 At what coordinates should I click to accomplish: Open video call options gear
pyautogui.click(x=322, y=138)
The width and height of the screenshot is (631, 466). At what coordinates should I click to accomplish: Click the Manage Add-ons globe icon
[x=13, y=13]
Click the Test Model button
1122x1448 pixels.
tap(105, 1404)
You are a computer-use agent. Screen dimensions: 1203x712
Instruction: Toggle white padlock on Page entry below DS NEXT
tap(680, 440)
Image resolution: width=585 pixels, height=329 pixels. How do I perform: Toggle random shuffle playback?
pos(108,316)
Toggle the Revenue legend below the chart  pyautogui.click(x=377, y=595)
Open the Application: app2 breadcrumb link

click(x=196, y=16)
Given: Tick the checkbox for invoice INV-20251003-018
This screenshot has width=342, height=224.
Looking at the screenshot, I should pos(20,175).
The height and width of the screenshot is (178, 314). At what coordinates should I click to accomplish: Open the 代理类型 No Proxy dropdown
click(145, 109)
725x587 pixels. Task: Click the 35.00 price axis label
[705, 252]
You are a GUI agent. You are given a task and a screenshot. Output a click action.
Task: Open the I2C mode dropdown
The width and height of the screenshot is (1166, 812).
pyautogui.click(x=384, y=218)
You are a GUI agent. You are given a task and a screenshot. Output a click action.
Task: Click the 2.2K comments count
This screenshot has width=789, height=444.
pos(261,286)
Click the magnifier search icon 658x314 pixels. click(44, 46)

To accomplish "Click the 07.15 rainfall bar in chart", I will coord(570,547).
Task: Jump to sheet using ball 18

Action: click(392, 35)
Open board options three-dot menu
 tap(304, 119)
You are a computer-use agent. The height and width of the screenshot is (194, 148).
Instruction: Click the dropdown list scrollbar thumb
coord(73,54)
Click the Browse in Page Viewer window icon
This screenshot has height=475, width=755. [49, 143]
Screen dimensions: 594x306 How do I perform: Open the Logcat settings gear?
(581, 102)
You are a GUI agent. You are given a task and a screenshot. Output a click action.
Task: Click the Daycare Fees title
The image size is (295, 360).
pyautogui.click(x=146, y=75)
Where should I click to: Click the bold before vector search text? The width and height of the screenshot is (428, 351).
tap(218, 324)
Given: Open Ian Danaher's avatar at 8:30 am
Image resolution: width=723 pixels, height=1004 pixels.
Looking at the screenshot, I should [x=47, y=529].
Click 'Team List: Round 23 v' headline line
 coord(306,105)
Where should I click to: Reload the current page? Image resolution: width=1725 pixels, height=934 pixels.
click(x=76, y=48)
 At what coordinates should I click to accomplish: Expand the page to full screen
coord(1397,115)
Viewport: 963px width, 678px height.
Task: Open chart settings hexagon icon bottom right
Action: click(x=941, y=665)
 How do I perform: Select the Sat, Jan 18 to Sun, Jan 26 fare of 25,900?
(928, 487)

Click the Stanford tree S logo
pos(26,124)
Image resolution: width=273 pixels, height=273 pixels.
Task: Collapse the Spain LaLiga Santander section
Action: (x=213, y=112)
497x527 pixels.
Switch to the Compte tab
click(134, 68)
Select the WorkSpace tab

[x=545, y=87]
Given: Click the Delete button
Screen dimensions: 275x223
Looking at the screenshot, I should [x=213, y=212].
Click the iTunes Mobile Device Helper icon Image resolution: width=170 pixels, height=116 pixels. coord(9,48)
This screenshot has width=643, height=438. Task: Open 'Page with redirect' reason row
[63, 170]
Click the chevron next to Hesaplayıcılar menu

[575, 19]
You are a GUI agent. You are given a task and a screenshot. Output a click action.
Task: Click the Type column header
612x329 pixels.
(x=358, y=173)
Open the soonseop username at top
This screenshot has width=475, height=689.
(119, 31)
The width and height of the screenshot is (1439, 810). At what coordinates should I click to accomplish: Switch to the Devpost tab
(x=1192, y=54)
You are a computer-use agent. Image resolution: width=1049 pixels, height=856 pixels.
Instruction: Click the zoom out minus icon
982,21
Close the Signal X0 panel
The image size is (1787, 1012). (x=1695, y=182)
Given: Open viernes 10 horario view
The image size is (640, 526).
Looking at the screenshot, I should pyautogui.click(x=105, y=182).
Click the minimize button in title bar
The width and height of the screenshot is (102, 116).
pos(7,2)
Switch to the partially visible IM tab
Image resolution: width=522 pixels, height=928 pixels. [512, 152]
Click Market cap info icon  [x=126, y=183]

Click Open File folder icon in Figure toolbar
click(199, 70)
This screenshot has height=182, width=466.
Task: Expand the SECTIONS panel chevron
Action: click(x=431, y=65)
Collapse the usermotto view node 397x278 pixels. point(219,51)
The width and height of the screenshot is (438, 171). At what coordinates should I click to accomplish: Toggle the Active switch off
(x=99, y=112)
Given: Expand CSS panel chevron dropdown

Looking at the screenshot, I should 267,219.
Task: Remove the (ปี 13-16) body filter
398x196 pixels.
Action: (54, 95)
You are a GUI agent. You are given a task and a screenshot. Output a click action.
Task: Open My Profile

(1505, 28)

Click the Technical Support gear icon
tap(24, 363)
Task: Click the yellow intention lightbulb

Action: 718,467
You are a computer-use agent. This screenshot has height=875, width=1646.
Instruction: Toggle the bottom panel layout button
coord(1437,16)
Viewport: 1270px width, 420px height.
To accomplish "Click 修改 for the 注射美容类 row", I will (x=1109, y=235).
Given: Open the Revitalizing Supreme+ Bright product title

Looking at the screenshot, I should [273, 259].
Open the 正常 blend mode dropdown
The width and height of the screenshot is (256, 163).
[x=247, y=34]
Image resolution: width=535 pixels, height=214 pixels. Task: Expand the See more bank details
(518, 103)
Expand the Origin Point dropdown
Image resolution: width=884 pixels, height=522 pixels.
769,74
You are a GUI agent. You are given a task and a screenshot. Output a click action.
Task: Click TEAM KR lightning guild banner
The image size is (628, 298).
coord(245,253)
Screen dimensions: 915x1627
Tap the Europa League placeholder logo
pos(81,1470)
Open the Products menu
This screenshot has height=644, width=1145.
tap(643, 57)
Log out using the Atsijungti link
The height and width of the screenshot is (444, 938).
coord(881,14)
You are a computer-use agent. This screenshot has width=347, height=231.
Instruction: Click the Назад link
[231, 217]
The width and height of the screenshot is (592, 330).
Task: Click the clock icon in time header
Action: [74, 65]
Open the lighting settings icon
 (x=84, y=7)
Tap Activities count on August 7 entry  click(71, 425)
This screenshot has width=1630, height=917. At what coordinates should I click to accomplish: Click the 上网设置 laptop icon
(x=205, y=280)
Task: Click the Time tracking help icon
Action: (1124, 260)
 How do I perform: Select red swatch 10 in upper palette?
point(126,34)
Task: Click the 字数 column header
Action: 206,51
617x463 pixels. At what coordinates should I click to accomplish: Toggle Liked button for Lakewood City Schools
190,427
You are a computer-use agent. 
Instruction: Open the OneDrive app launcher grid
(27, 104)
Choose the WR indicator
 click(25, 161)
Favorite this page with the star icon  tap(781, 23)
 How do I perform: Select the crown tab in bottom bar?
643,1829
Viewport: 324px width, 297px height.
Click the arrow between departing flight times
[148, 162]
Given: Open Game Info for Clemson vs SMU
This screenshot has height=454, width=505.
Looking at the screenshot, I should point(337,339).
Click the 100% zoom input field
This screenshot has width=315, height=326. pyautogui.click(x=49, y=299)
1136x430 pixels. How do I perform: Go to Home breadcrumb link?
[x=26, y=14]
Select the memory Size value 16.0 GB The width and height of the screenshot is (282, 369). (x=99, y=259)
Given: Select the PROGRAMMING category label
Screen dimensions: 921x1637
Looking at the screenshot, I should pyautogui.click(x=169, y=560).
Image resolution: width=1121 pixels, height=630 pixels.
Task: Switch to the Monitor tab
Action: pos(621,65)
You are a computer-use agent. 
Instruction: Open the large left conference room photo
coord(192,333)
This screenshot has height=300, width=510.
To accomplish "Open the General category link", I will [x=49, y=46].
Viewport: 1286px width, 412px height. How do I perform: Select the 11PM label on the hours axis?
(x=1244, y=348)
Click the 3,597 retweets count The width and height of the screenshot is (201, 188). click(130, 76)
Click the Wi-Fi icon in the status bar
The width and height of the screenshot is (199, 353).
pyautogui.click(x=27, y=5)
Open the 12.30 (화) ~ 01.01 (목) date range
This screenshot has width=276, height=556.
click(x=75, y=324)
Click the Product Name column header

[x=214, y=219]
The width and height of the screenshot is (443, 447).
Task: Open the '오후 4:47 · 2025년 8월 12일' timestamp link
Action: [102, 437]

* Task: Write out the lines between the one holding "Click Market cap" and the one holding "Looking at the screenshot, I should 267,219.", inclusive, replacing "icon" with "button" and leaving everything else unchanged.

* Solution:
Click Market cap info button  [x=126, y=183]

Click Open File folder button in Figure toolbar
click(199, 70)
This screenshot has height=182, width=466.
Task: Expand the SECTIONS panel chevron
Action: click(x=431, y=65)
Collapse the usermotto view node 397x278 pixels. point(219,51)
The width and height of the screenshot is (438, 171). At what coordinates should I click to accomplish: Toggle the Active switch off
(x=99, y=112)
Given: Expand CSS panel chevron dropdown

Looking at the screenshot, I should 267,219.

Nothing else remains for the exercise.